• _Text excerpt_
= Beginning of Section =

[Spambayes] More experiments with weaktest.py

Mon Nov 11 09:12:57 2002

Tim Peters wrote:
> [Rob Hooft]
>>...
>>Hm. That sounds so enthousiastic that I just might commit what I have
>>gone through this night.
> 
> 
> You did, and I thank you!  Note that there were already three Simplex pkgs
> linked from
> 
>     http://www.python.org/topics/scicomp/numbercrunching.html
> 
> but I know how much fun it is write such stuff again <wink>.

Yeah, but on the other hand, all those people didn't have access to my 
module when they wrote theirs, because it wasn't publicized ;-) [Let me 
add that my optimize code dates from late 1997]

>>  * I designed a new "Flex cost" field. That one does away with the
>>    "unsure cost". The cost of a message is 0.0 at its own cutoff, and
>>    increases linearly towards its "false" cost at the other cutoff,
>>    and increases further to the other end. Hm. Unreadable.
> 
> 
> The code is clear enough, though.  What I didn't understand is why each term
> in the flexcost is divided by the difference between the (fixed per run)
> cutoff levels:   / (SPC - HC).  That seems to systematically penalize, e.g.,
> ham_cutoff=.4 and spam_cutoff=0.8 compared to ham_cutoff=0.1 and
> spam_cutoff=0.9 (the former divides every term by 0.4, the latter by 0.8).
> In the limit, if someone wanted a binary classifier (ham_cutoff ==
> spam_cutoff), any mistake would be charged an infinite penalty.

You're right.
> 
> 
>>A table:
>>
>>           Score    Spam with this   Ham with this
>>                      score costs     score costs
>>            0.00         $ 1.29          $ 0.00
> 
> 
> It's hard to see where that comes from.  Assuming ham_cutoff is 0.2 and
> spam_cutoff 0.9, and so a spam scoring 0.0 works out to $1 *
> (.9-0.0)/(.9-.2) ?

Yes.

> 
>>            0.20         $ 1.00          $ 0.00
>>            0.55         $ 0.50          $ 5.00
>>            0.90         $ 0.00          $10.00
>>            1.00         $ 0.00          $11.43

But you're right that it would be better to make:

            Score    Spam with this   Ham with this
                       score costs     score costs
             0.00         $ 1.00          $ 0.00
             0.20         $ 1.00          $ 0.00
             0.55         $ 0.50          $ 5.00
             0.90         $ 0.00          $10.00
             1.00         $ 0.00          $10.00

i.e. both functions consist of 3 linear segments rather than 2.

> Well, if ham_cutoff==spam_cutoff, then (as above) any mistake will cause a
> DivideByZero exception, so it's sure sensitive there <wink>.  I suspect it
> might work better if the "/(SPC-HC)" business were simply removed?

That would no longer satisfy the constraints I put in.

= End of Section =

• _Provided material_
= Beginning of Section =

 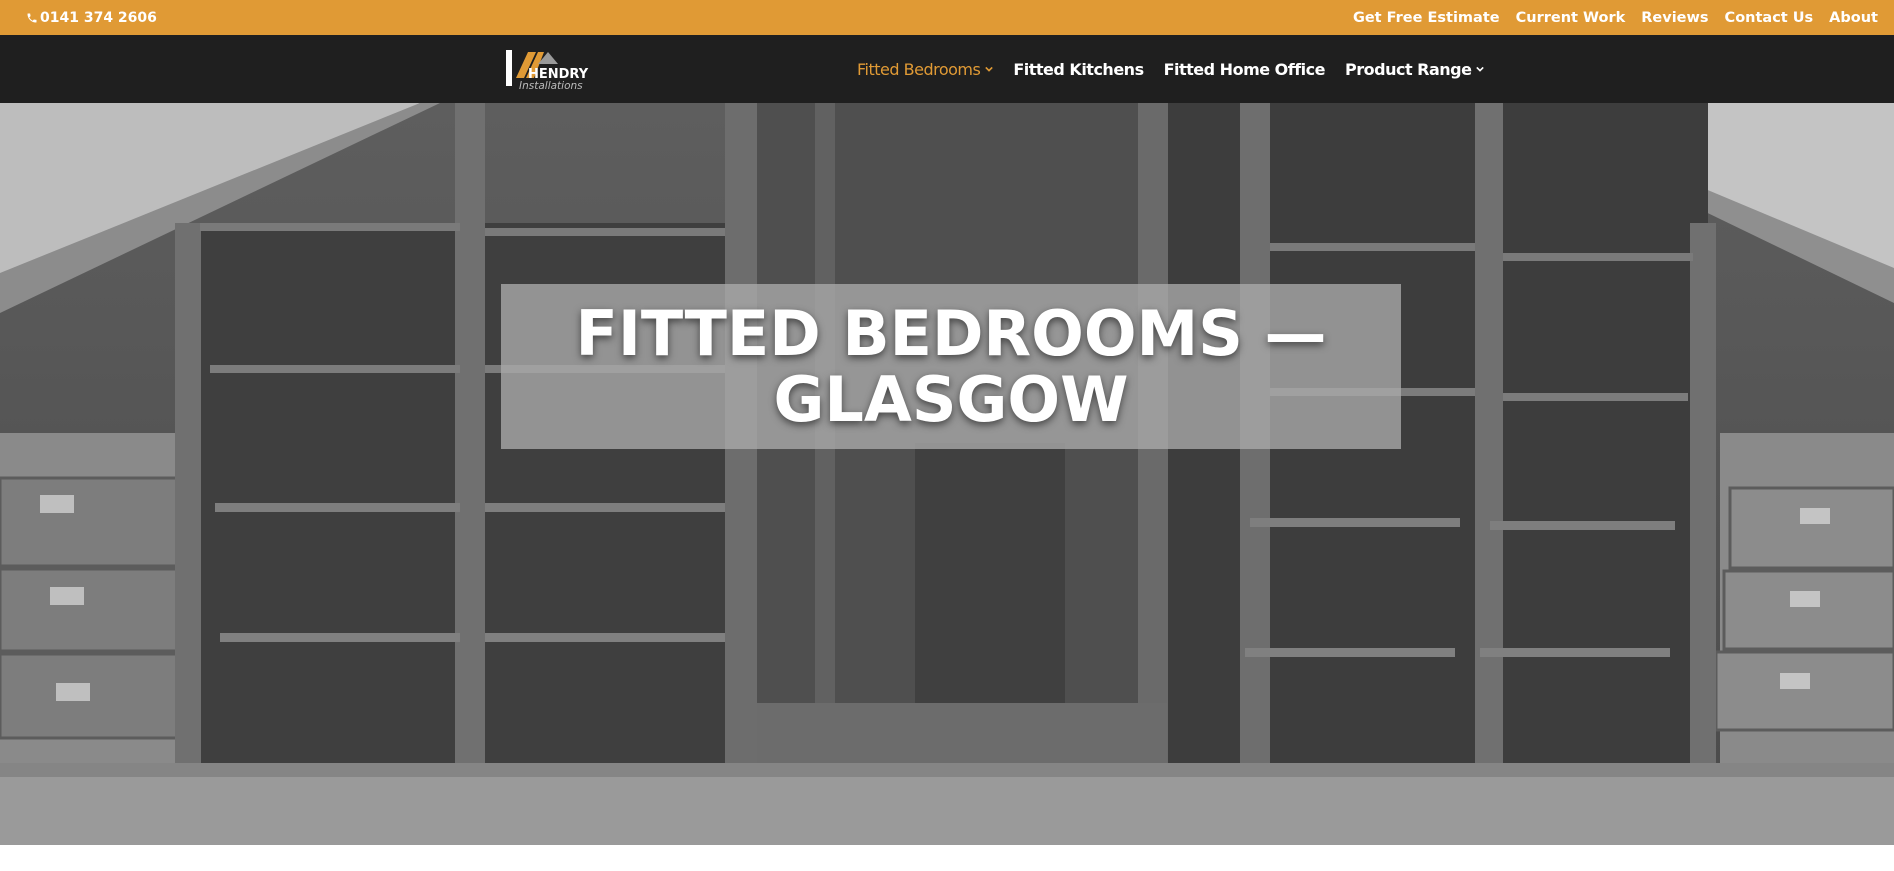 What do you see at coordinates (551, 85) in the screenshot?
I see `logo-subtext: Installations` at bounding box center [551, 85].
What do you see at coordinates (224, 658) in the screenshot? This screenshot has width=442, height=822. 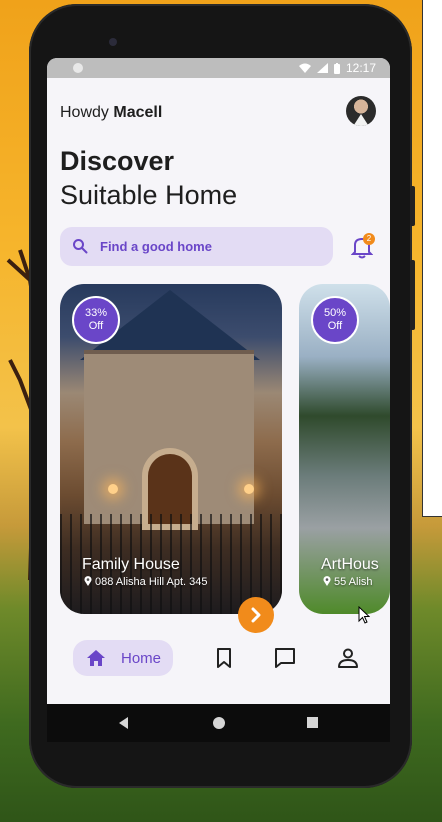 I see `bookmark-icon` at bounding box center [224, 658].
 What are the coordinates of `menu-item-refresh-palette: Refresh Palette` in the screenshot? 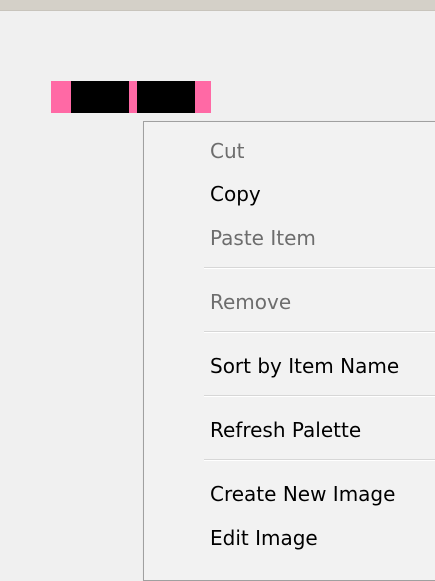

= End of Section =

• _What to produce_
Answer these about the Spambayes thread on weaktest.py:
(a) What new field does away with the "unsure cost"?
(b) From when does the optimize code date, according to the bracketed remark?
(c) In the revised table, what does a ham with a score of 1.00 cost?

• _Result of this exercise_
(a) The "Flex cost" field.
(b) Late 1997.
(c) $10.00.